-- Opening Marker --

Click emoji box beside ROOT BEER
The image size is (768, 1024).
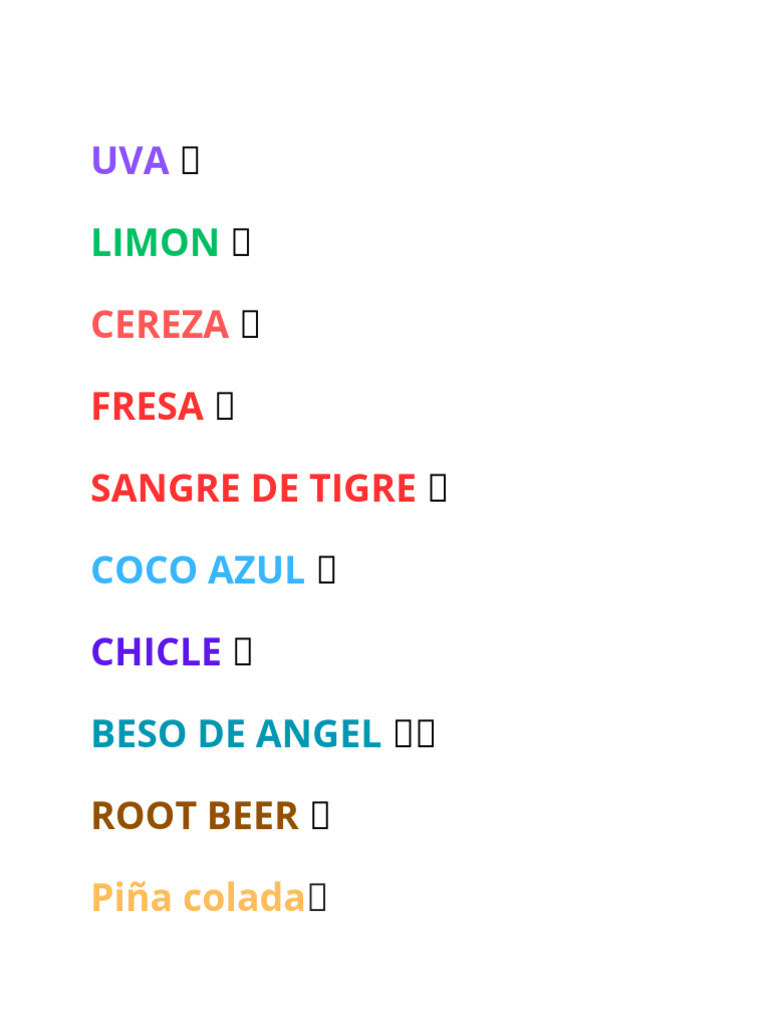[x=320, y=815]
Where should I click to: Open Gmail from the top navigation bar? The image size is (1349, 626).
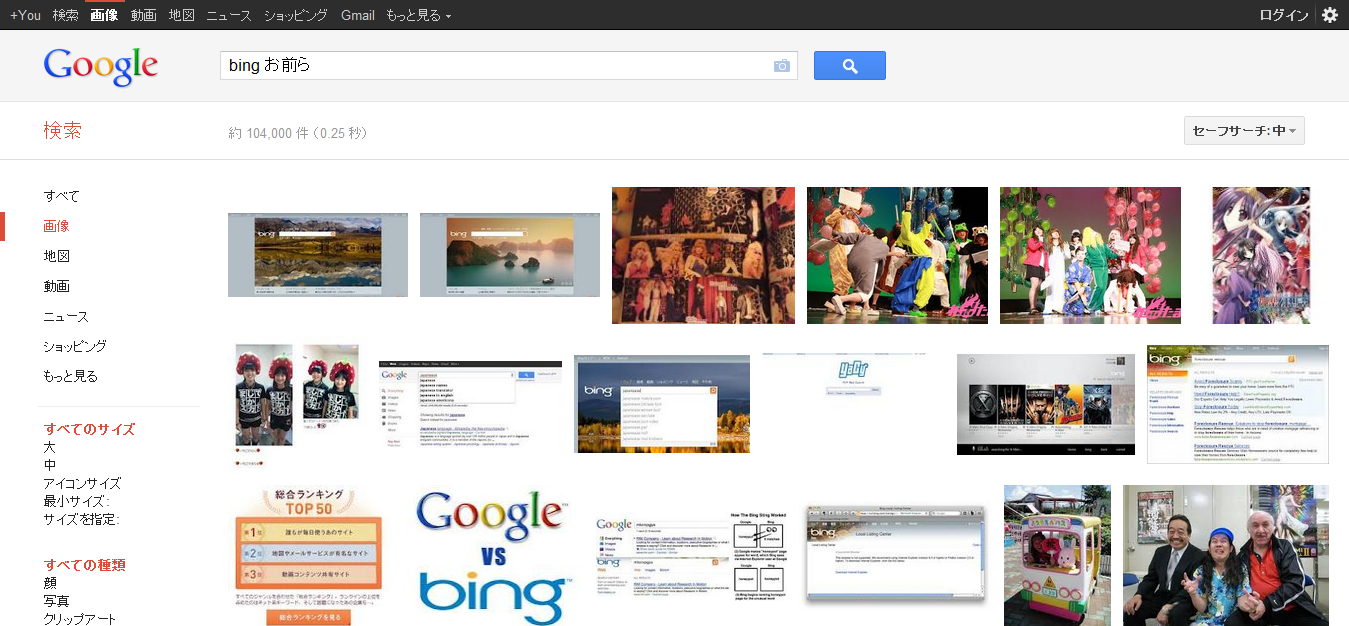click(x=357, y=15)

-- Closing Marker --

### EXERCISE DIRECTIONS:
Repeat the preceding records precisely, and leave every picture out of the copy.

### ANSWER TO THIS EXERCISE:
Click emoji box beside ROOT BEER
The image size is (768, 1024).
[x=320, y=815]
Where should I click to: Open Gmail from the top navigation bar? The image size is (1349, 626).
click(x=357, y=15)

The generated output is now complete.